* **The input**:

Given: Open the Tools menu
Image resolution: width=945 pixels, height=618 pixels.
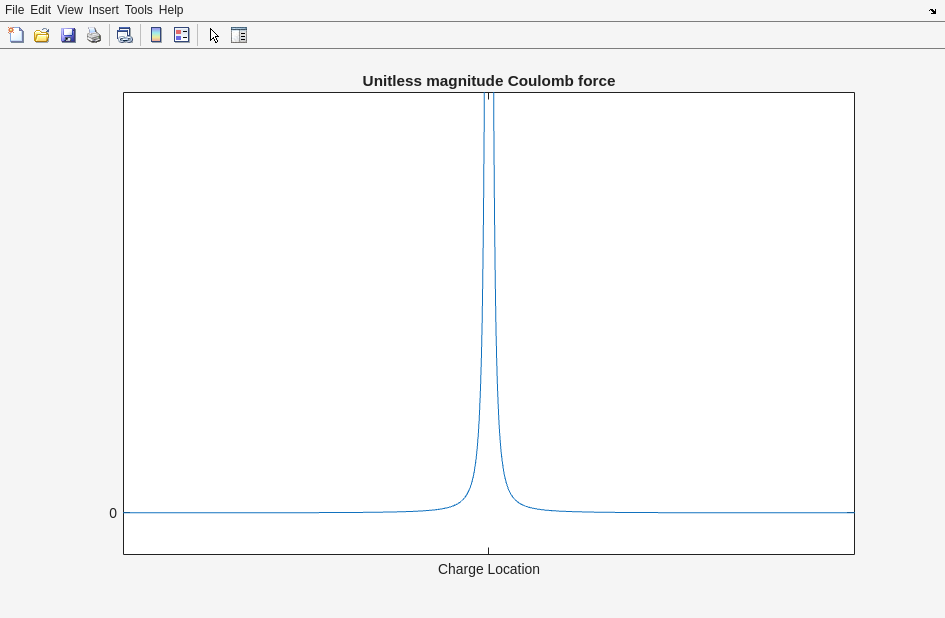Looking at the screenshot, I should [138, 10].
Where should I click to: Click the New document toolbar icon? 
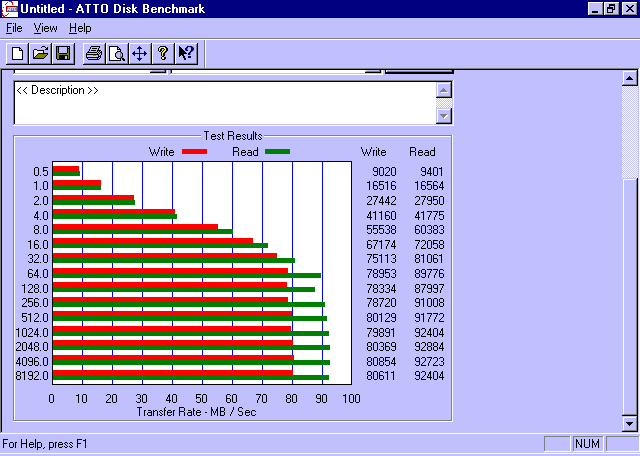click(x=17, y=53)
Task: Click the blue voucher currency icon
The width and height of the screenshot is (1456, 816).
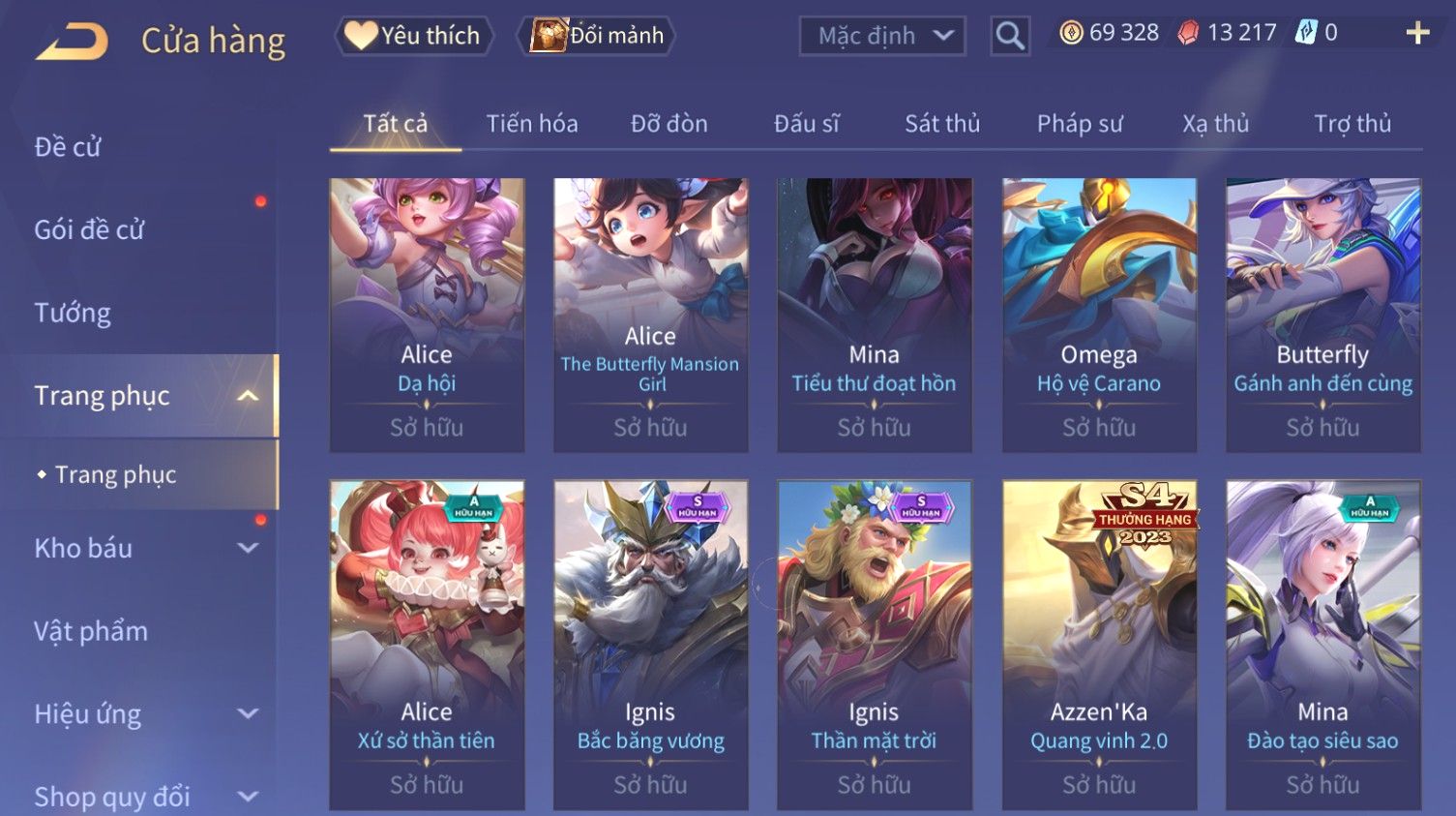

* **Short problem**: Can you put each line of the material above into a JSON list of strings, one string per line, skipping blank lines and leaving the pictures out?

* **Output for this exercise**:
[
  "Given: Open the Tools menu",
  "Image resolution: width=945 pixels, height=618 pixels.",
  "Looking at the screenshot, I should [138, 10].",
  "Where should I click to: Click the New document toolbar icon? ",
  "click(x=17, y=53)",
  "Task: Click the blue voucher currency icon",
  "The width and height of the screenshot is (1456, 816)."
]